Nous ne pouvons pas dire dans quelle mesure l'originalité de l'approche peut satisfaire les expert de la pensée bernardienne. Ceux-ci auront peut-être du mal à suivre l'A. lorsqu'il saisit les influences claires et nettes du premier abbé de Clairvaux dans des oeuvres et réalisations qui émanent de l'ordre cistercien dans son ensemble. Sans rentrer dans un tel débat, qui a beaucoup d'intérêt mais n'est pas de notre compétence, relevons ce que l'ouvrage peut offrir à tous ceux qui se soucient de l'esthétique théologique.
Lia met en exergue dès les premières pages un principe décisif de l'esthétique de Bernard: la connaissance de Dieu n'est pas à proprement parler le fait de l'esprit, mais des sens spirituels, et c'est pourquoi elle est une expérience. L'incarnation du Verbe est la source et l'attestation d'une telle expérience. En elle, tous les sens donnés à l'homme pour recevoir le monde lui sont rendus « sensibles » à la venue du Verbe dans le monde. Il s'ensuit que l'itinéraire de la ratio humaine vers Dieu n'a rien de cérébral, mais suit plutôt les voies de la sagesse (sapientia): d'une saveur, d'un goût de plus en plus accentué au fur et à mesure que, dans la progression des degrés de la connaissance, celle-ci s'éloigne de l'immédiateté des sens. C'est que «l'affinement de la sensibilité croyante ne renie pas sa dette envers les sens» (p. 94), mais s'en sert jusque dans l'articulation de son discours théologique.
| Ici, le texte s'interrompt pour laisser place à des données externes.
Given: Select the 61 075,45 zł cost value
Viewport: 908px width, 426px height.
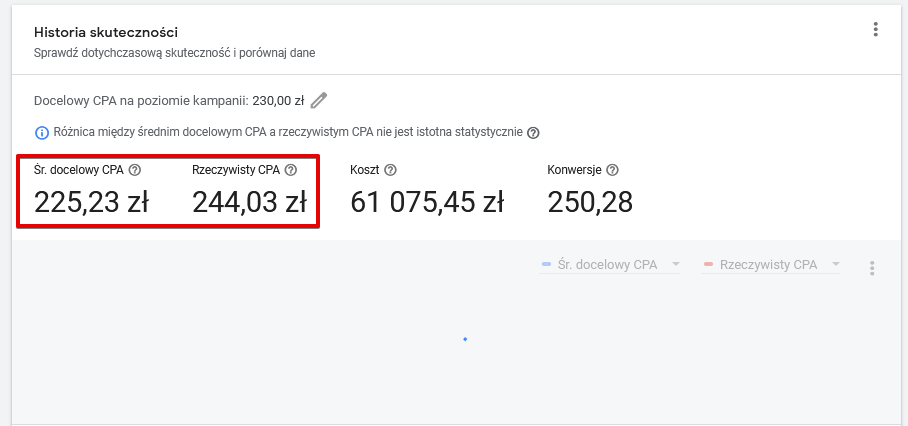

La première partie de l'ouvrage a pour objet la « vision de Bernard » (entendant par là non pas une construction théologique, mais la perception d'un monde ordonné par la révélation divine qui se donne à voir dans/par la splendeur du Verbe), telle qu'elle se déploie dans ses écrits. Ceux-ci témoignent d'une sollicitude pour la beauté formelle qui est elle-même expression d'une vision du monde où la forme et le contenu sont indissociables. La deuxième partie s'ouvre aux formes diverses de réalisation de cette vision de Bernard, dans la musique et l'architecture cisterciennes surtout. C'est la partie la plus délicate, pour l'impossibilité de définir avec précision les contours de son objet, mais aussi la plus originale. Elle exprime au mieux la préoccupation de l'A., qui est d'ordre esthétique. Tant qu'il travaille sur les textes, en effet, le théologien est toujours « chez lui » et n'a aucun mal à interpréter ces productions selon les ressources de la raison conceptuelle. C'est un tout autre cas lorsqu'il se confronte à un « style » achevé, à une réalisation accomplie de la forme chrétienne, véhiculée, en l'occurrence, par une riche tradition monastique, et qui se transmet par la qualité littéraire des écrits divers, par des choix artistiques déterminés, des configurations architecturales et musicales. Il importe alors d'entendre ce style, cette forme, comme un témoignage qui confirme et authentifie les textes de référence qui donne à ceux-ci une résonnance affective et concrète.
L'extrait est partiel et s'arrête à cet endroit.